Exercise A: Translate this sentence from the news piece on Alberta Catholic school LGBT policies into Spanish: "Catholic school districts in Alberta received poor grades for their LGBT policies, according to a new report from the organization “Public Interest Alberta.”"
Exercise B: Carry on the news piece about Alberta Catholic school LGBT policies, starting right after its last sentence.

Top of Quoted passage

By Bob Shine, New Ways Ministry, September 18, 2016
Catholic school districts in Alberta received poor grades for their LGBT policies, according to a new report from the organization “Public Interest Alberta.”
Professor Kristopher Wells authored the report, “Making the Grade,” after conducting an analysis of the LGBT policies for four school districts. Wells, who directs the Institute for Sexual Minority Studies and Services at the University of Alberta, studied the Grand Prairie Catholic Schools and the Greater St. Albert Catholic Schools as part of the report. The Edmonton Journal reported further:
“Wells evaluated four policies based on six criteria, including whether it complied with provincial legislation, protected students and staff members’ privacy, and spelled out how schools will support transgender and non-binary people.
“He said shortcomings include apparent restrictions on requesting gay-straight alliances in some Catholic school districts. Grande Prairie and St. Albert Catholic districts both have policies saying the groups will ‘normally’ be established at the Grade 7-to-12 levels, that the principal has to agree to the club’s name, and must approve any material going before the group.
“The report also said some districts did not include protections for students’ families or staff who are gender diverse, and failed to spell out how transgender people will be directed to bathrooms or change rooms, and join sports teams.”

Bottom of Quoted passage
Top of Given information

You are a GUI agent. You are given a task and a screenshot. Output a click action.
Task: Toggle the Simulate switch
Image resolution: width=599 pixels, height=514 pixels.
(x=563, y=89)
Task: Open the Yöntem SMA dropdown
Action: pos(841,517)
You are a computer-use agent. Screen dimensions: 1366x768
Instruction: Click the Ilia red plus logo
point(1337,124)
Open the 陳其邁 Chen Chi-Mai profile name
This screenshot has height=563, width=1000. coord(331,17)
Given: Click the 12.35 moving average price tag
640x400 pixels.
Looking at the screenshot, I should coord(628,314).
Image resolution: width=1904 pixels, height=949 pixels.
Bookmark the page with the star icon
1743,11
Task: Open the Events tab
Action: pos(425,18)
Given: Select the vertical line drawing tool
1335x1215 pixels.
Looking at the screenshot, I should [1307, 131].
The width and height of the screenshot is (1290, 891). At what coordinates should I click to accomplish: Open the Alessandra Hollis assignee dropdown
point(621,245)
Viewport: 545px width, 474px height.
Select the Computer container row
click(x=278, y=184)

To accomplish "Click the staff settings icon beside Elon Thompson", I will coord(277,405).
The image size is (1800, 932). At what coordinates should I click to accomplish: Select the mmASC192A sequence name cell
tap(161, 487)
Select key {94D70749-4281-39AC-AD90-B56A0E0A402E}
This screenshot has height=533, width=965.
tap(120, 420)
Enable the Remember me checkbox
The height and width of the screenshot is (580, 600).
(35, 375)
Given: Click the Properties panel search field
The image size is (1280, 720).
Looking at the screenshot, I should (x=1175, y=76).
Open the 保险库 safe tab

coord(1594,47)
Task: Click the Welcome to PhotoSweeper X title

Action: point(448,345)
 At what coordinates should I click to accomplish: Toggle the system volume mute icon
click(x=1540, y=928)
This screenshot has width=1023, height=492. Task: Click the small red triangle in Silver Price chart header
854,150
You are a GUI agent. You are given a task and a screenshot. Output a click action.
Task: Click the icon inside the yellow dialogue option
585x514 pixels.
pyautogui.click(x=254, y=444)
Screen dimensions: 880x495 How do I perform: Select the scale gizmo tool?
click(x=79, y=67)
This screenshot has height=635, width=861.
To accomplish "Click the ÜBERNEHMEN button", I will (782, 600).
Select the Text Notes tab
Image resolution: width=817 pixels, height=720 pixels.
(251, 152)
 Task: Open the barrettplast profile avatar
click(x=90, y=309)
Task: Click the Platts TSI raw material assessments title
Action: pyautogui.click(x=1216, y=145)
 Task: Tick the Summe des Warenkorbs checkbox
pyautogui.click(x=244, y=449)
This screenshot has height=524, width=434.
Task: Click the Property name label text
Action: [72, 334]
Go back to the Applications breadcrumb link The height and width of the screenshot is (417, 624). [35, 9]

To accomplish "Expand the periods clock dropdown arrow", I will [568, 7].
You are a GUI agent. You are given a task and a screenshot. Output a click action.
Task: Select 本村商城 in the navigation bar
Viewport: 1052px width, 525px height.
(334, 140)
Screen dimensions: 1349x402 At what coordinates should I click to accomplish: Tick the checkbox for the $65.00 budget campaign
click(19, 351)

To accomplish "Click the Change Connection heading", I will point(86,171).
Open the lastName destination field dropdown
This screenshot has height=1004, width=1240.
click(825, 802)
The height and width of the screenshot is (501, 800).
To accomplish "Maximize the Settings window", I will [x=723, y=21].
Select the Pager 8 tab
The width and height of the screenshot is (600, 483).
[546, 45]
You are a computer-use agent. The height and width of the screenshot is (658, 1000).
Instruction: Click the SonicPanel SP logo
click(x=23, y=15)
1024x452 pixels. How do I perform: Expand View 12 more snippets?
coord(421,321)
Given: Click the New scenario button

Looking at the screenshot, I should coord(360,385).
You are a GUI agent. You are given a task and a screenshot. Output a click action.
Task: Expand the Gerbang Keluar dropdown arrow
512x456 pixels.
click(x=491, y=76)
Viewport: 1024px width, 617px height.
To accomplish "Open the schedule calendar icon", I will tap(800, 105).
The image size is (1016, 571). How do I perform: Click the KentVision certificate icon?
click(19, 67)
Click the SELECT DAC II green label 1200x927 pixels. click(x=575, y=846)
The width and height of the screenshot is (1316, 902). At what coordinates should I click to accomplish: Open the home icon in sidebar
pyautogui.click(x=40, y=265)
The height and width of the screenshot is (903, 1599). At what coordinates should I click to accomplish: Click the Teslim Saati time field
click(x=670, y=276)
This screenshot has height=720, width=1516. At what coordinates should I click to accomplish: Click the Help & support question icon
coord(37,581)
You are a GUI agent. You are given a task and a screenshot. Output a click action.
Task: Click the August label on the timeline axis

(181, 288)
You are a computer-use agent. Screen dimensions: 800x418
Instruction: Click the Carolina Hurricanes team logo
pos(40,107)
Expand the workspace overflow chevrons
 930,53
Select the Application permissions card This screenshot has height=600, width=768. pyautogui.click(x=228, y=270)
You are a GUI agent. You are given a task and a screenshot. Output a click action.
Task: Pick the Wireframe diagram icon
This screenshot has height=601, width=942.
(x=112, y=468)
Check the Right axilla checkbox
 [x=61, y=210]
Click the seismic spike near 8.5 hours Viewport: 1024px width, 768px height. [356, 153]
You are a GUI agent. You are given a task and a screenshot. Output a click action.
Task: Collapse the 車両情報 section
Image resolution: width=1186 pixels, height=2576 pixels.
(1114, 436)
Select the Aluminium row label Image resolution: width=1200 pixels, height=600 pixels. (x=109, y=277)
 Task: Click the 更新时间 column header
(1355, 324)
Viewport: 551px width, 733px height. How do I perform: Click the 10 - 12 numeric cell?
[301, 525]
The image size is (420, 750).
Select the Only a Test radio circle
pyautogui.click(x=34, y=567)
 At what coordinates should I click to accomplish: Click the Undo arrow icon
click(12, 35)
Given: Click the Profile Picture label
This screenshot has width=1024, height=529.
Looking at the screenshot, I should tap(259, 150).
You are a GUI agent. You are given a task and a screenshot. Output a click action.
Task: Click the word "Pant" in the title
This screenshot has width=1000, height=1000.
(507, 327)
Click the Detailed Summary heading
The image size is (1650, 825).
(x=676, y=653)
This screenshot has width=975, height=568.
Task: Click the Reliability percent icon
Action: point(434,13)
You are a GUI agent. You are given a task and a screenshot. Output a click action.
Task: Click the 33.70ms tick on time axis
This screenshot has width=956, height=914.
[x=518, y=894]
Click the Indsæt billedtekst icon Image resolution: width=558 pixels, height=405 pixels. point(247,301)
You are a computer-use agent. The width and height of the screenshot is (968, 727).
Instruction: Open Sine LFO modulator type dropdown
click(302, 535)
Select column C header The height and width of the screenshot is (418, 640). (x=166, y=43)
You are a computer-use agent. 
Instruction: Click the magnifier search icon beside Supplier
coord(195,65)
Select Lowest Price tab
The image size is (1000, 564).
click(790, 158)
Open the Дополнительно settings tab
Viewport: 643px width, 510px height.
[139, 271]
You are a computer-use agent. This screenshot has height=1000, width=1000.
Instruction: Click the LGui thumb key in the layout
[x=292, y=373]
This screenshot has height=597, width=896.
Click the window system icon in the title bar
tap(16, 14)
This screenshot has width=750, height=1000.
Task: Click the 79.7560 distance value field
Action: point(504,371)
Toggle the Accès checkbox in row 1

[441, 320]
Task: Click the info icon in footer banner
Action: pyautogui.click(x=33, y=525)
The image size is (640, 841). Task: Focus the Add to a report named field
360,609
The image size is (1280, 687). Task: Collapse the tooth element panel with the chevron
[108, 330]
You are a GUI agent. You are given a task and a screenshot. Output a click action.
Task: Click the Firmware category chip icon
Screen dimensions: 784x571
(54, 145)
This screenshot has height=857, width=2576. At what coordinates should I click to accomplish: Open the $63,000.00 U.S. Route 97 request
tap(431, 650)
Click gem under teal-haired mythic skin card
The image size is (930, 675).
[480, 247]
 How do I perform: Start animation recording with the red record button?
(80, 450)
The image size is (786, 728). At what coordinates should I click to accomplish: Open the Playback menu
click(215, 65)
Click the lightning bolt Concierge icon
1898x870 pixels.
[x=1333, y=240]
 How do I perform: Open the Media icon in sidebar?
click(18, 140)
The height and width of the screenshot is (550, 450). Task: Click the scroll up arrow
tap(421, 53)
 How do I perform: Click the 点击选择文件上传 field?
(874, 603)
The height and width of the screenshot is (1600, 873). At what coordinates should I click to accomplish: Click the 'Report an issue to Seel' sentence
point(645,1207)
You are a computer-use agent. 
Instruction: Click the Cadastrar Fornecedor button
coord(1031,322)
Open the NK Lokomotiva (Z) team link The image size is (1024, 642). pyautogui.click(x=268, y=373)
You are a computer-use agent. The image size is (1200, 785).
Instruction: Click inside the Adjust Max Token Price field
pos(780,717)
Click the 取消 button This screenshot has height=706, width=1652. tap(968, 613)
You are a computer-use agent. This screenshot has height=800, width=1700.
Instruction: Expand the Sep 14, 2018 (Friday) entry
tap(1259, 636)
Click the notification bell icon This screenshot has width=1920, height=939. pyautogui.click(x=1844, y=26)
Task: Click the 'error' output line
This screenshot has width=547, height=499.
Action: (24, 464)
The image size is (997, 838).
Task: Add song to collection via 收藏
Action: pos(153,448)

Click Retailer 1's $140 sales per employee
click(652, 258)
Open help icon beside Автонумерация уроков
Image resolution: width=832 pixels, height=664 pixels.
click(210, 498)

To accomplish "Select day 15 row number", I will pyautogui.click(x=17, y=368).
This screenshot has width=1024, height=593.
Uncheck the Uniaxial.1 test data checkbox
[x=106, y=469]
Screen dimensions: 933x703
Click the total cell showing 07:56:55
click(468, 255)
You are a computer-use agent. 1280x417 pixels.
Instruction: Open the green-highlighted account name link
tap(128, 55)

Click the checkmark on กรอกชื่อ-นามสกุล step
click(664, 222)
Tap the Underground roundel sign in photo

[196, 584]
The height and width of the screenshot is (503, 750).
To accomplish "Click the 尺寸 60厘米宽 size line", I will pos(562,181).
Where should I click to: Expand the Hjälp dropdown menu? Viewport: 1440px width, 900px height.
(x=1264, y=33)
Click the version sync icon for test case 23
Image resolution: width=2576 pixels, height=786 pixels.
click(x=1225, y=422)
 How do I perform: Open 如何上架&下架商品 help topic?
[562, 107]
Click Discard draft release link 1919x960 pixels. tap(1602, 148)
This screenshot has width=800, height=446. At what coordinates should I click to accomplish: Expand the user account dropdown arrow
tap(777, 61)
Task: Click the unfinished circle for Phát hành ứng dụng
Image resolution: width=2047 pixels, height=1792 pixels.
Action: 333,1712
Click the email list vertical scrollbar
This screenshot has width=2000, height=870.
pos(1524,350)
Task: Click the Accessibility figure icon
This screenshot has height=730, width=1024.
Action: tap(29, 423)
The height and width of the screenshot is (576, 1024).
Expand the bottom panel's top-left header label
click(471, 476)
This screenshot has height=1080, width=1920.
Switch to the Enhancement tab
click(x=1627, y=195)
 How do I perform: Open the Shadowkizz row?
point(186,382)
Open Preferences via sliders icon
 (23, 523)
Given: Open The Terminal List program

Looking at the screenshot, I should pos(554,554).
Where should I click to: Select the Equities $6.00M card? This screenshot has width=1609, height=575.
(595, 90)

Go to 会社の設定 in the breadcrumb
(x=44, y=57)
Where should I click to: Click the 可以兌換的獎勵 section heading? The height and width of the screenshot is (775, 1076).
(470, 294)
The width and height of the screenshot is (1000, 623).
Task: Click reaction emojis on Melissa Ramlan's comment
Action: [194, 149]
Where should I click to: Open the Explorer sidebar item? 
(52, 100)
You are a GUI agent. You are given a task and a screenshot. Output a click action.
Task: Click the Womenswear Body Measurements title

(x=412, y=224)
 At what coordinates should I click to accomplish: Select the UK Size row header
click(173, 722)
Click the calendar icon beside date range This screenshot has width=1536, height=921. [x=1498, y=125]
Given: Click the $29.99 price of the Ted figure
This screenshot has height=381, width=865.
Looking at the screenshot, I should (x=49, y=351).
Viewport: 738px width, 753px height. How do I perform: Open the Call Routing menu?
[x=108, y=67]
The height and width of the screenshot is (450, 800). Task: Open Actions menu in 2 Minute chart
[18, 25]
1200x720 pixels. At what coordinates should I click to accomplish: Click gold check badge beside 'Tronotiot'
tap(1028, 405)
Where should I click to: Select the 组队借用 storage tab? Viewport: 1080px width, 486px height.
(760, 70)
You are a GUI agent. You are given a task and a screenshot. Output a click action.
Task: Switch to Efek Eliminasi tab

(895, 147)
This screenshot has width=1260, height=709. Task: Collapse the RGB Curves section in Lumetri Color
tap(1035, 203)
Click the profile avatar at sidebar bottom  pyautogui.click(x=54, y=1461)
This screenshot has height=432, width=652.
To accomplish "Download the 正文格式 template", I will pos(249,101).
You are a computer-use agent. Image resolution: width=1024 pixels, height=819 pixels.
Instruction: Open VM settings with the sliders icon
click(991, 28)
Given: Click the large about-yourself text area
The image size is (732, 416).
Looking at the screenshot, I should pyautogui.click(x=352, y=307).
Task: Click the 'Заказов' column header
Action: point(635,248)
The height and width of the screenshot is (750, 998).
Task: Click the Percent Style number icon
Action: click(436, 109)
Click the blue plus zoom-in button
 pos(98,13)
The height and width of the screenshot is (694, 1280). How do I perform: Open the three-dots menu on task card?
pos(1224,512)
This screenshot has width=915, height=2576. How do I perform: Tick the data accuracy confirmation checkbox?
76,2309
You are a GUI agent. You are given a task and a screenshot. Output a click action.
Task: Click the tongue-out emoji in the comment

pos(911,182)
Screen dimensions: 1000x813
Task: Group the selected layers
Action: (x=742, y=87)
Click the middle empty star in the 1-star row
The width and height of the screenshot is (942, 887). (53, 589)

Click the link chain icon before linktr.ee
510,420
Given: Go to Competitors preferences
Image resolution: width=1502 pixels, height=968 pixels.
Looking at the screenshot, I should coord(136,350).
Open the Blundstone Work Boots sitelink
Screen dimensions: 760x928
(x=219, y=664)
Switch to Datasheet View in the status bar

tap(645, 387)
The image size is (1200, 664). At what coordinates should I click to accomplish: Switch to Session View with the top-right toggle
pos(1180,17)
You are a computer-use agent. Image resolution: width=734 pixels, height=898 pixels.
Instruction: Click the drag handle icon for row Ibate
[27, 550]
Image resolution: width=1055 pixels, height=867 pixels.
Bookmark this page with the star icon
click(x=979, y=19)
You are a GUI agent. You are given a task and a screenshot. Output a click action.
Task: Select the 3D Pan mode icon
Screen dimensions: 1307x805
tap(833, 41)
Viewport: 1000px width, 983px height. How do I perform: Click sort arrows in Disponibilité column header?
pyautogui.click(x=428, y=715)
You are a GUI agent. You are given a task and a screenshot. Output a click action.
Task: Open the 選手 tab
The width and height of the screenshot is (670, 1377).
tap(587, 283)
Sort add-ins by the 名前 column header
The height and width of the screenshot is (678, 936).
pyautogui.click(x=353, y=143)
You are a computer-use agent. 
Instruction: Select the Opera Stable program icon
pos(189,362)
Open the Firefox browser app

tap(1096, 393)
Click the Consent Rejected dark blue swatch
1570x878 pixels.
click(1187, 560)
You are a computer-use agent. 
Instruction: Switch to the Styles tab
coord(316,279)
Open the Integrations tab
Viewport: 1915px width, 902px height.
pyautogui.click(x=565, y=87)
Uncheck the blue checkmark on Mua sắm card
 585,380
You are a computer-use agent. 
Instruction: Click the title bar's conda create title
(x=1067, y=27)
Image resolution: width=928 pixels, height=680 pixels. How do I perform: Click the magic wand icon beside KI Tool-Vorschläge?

Bottom of Given information

Your response A: Los distritos escolares católicos de Alberta recibieron malas calificaciones por sus políticas LGBT, según un nuevo informe de la organización “Public Interest Alberta”.

Your response B:
Both Catholic districts received a D, but have pushed back against Wells’ report. Karl Germann, superintendent of Grand Prairie Catholic Schools, said the provincial Ministry of Education had approved its policies on inclusion. Germann said students are “loved and cared for,” in addition to legal compliance. David Keohane, superintendent of Greater St. Alberta Catholic School District, claimed the report was incomplete.
Wells criticized the lack of a unified policy in the province, which makes finding and understanding a given district’s policies on gender and sexuality confusing. He told the Edmonton Journal:
” ‘Unequivocally, any student who walks through any school in this province should be entitled to the same supports, the same resources, the same protections regardless of where they go to school.’ “
Joel French, executive director of Public Interest Alberta, suggested the Ministry of Education post every district’s policies in a central and accessible place.Every school system in Alberta had to submit their LGBT policies for review last March. Thus far, the Ministry and Minister David Eggen have not released which districts have LGBT policies which are legally compliant and which are insufficient.
In related news, the leader of Alberta’s Liberal Party, David Swann, has said school districts which do not meet new LGBTQ standards should potentially have their funding and charters withdrawn. He told CBC:
” ‘The legislation, supported by every provincial party, and the policies set forth by the government, were created to provide kids with the right to be who they are. . .No organization, especially a school, should have the ability to take those rights away.’ “
Swann also said reparative therapy should be banned. His comments come after a Baptist leader said LGBTQ policies should and would be refused as they violate religious freedom.
Disputes about implementing policies supportive of LGBTQ students in Alberta have been ongoing for two years now. All 61 districts in the province submitted draft policies last March, but preceding these submissions there were debates in several Catholic systems. Particularly intense were disputes among the Edmonton Catholic School Board, whose meetings erupted in shouting and eventually necessitated outside mediation.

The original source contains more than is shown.